Exercise description — Locate the string "Identify" in the records below. Copy every line where it occurs.
[[ Data for this task open ]]
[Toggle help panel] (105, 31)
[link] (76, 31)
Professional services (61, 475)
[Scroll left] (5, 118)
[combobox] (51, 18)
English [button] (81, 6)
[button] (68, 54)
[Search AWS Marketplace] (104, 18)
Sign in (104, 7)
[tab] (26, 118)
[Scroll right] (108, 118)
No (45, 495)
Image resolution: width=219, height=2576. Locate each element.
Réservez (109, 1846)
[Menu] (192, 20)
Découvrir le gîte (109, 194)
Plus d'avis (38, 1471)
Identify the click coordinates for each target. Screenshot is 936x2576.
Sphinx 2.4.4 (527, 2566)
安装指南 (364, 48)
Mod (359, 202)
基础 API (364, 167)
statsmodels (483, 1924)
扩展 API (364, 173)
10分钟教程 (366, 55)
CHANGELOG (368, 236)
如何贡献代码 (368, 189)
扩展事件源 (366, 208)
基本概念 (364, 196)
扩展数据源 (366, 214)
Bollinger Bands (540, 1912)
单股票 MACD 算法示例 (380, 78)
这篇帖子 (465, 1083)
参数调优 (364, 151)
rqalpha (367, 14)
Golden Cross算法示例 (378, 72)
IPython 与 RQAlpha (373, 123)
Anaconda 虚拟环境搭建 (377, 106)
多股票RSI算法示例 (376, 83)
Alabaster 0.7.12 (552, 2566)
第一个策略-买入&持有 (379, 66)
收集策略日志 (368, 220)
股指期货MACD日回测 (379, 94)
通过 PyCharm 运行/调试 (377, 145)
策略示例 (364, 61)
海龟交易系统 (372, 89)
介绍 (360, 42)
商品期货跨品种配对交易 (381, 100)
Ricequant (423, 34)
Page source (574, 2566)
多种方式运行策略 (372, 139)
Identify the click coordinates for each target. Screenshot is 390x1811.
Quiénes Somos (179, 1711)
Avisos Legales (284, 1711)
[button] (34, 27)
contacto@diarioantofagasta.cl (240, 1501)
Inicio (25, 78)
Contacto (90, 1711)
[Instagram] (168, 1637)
[[ Data for this task closed ]]
Result of the task —
Identify the click coordinates for each target. Screenshot is 936x2576.
Identify the click coordinates for each target. Screenshot is 390x1811.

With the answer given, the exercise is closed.